*** Opening Input material ***

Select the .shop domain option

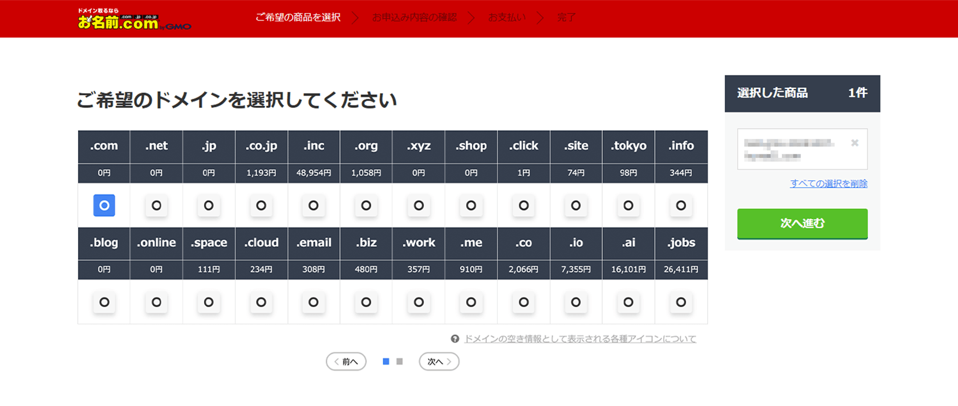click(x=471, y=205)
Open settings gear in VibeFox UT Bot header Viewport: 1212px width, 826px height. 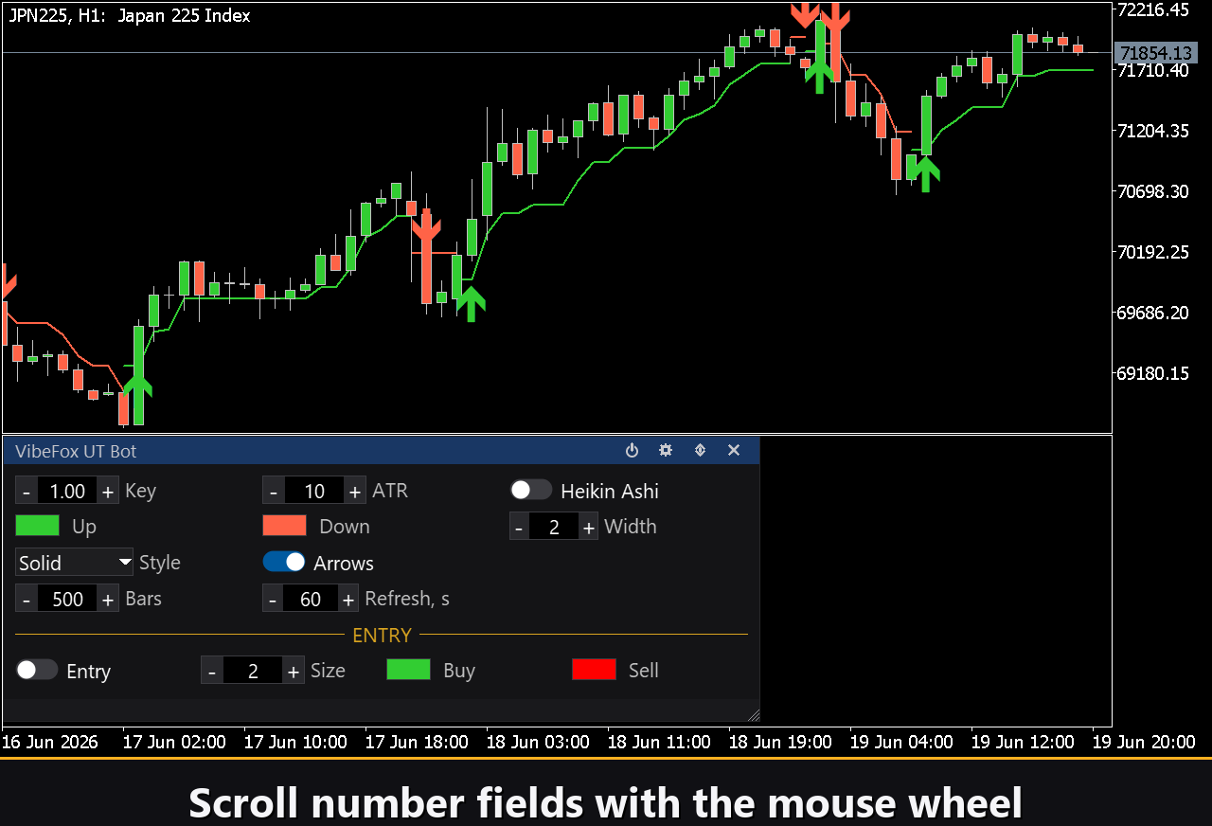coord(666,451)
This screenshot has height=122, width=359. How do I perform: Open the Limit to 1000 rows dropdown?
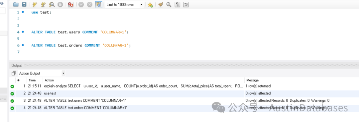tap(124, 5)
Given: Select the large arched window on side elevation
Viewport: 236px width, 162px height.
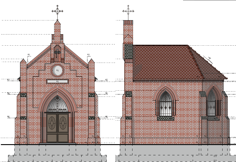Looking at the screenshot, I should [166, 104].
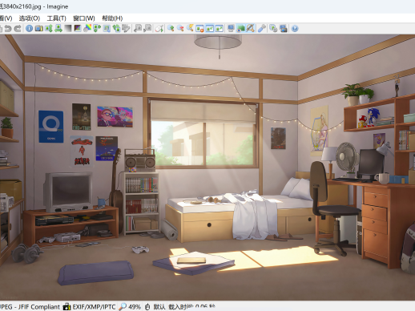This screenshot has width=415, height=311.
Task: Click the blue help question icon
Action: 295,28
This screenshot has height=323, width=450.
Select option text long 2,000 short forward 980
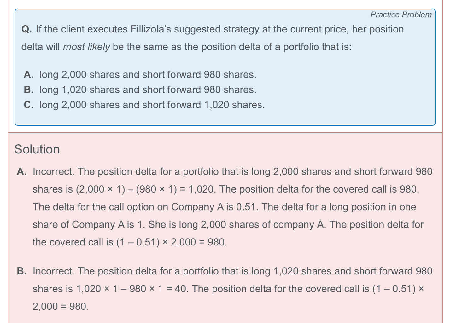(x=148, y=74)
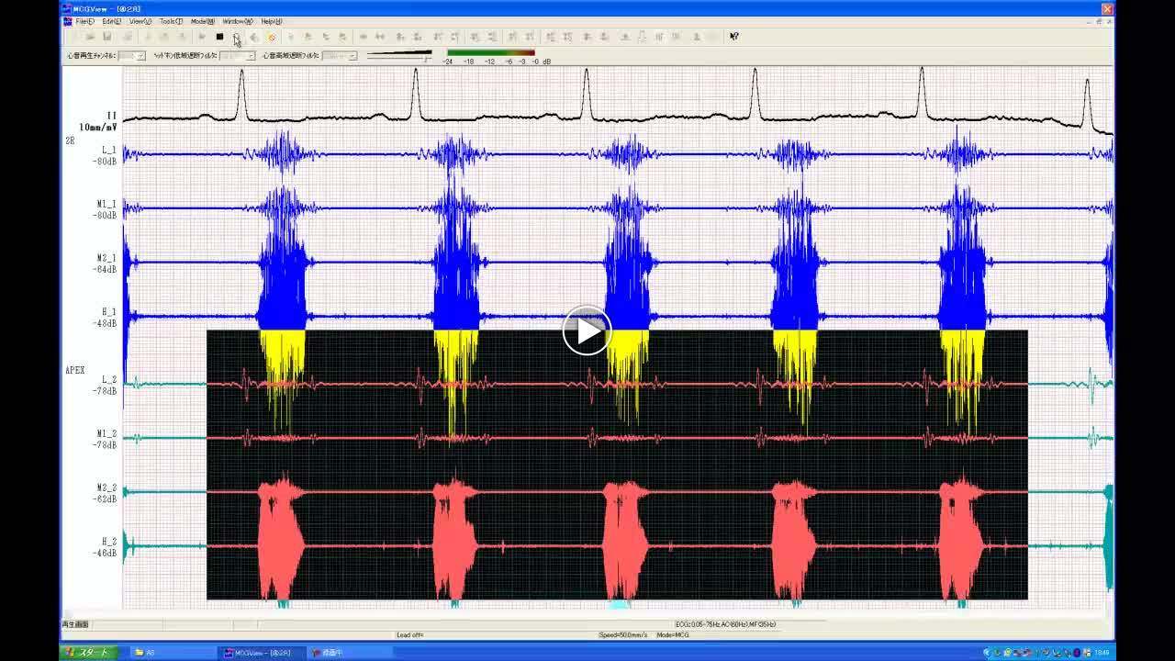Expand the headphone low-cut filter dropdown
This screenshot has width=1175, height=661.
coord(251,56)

*** Closing Input material ***

— What is needed —
Return exactly the line containing "This screenshot has height=323, width=450." and every line after it, up to and including the final line of the entries above. Pictures stay out.

— Response —
This screenshot has height=323, width=450.
Select option text long 2,000 short forward 980
(x=148, y=74)
Expand the headphone low-cut filter dropdown
This screenshot has width=1175, height=661.
coord(251,56)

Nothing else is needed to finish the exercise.